• MATERIALS PROVIDED
+++++

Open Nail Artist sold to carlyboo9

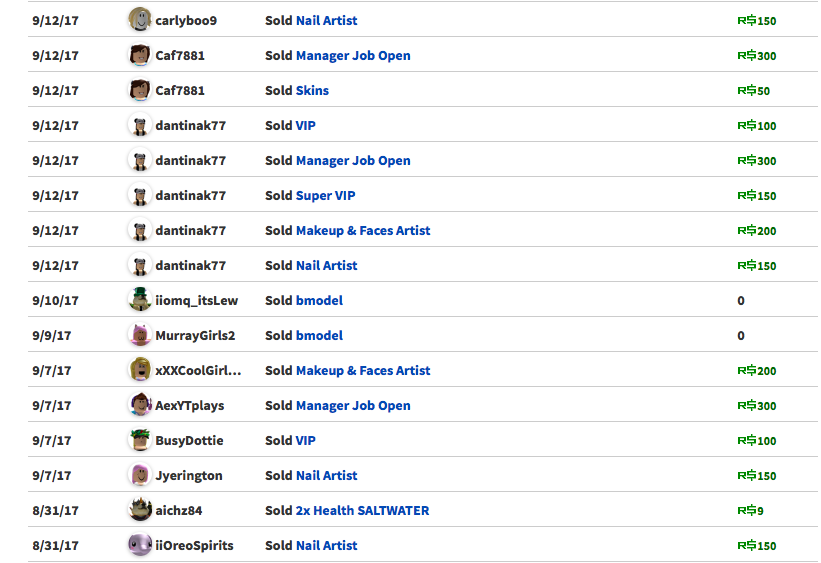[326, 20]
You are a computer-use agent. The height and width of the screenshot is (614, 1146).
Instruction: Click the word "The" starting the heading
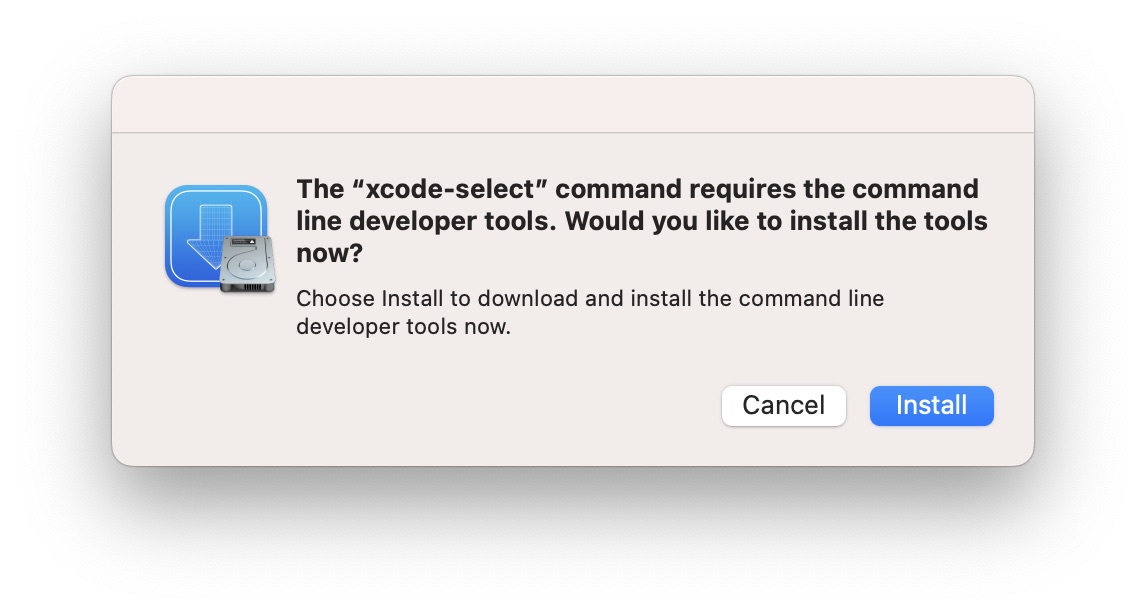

+++++

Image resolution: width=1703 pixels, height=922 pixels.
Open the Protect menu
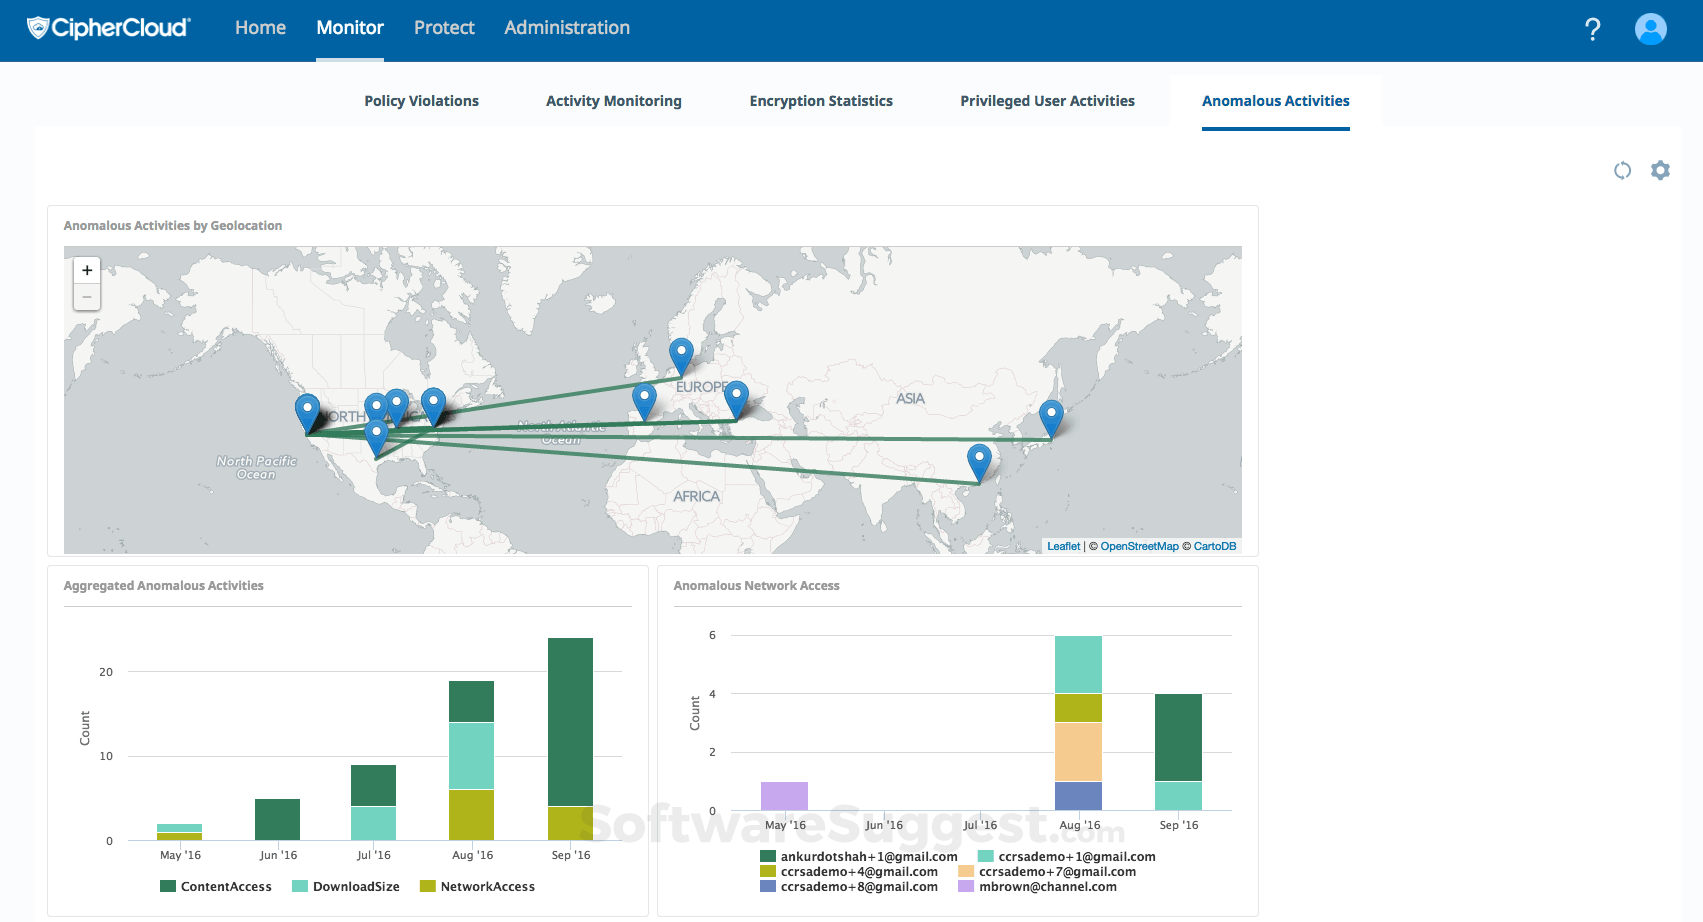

+++++

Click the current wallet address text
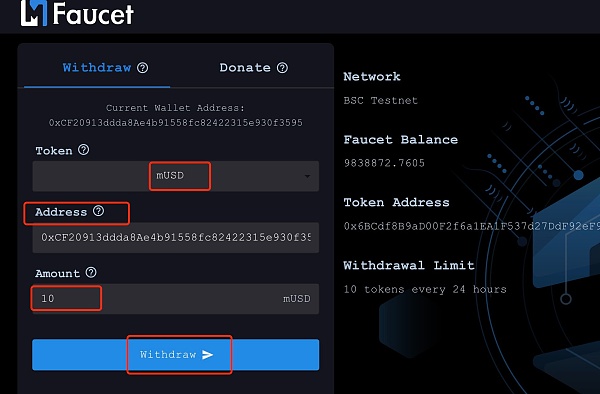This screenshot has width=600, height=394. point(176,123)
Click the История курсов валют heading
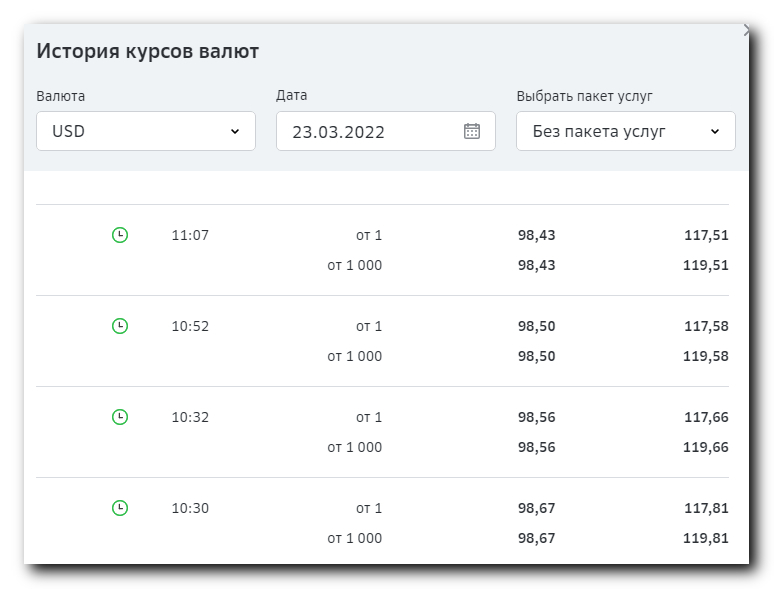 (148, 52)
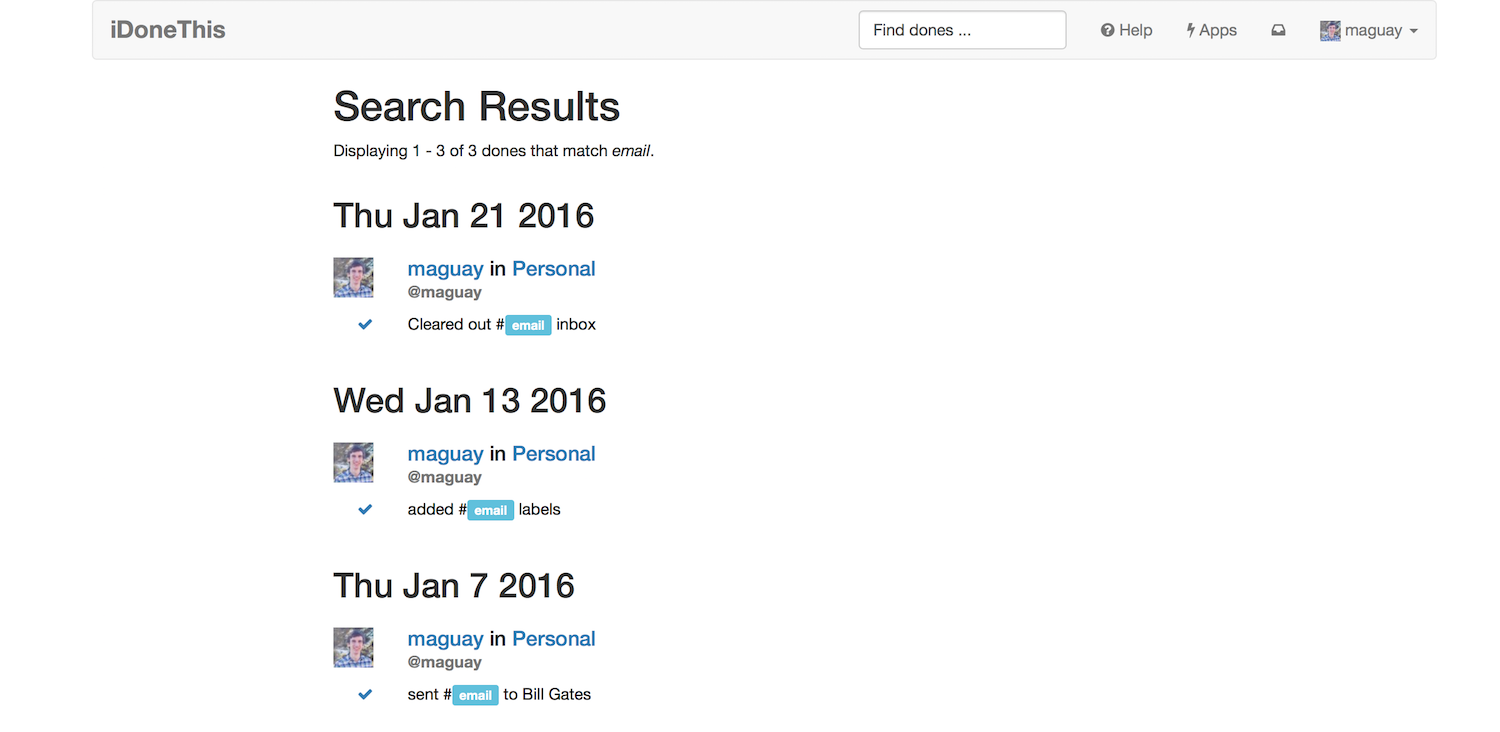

+++++

• WORK INSTRUCTION
Repeat, word for word, the lines of the material above from the one holding "Open Nail Artist sold to carlyboo9" through the one holding "Instruction: Click the". Leave out pictures.

• WRITTEN ANSWER
Open Nail Artist sold to carlyboo9

[326, 20]
You are a computer-use agent. The height and width of the screenshot is (614, 1146).
Instruction: Click the word "The" starting the heading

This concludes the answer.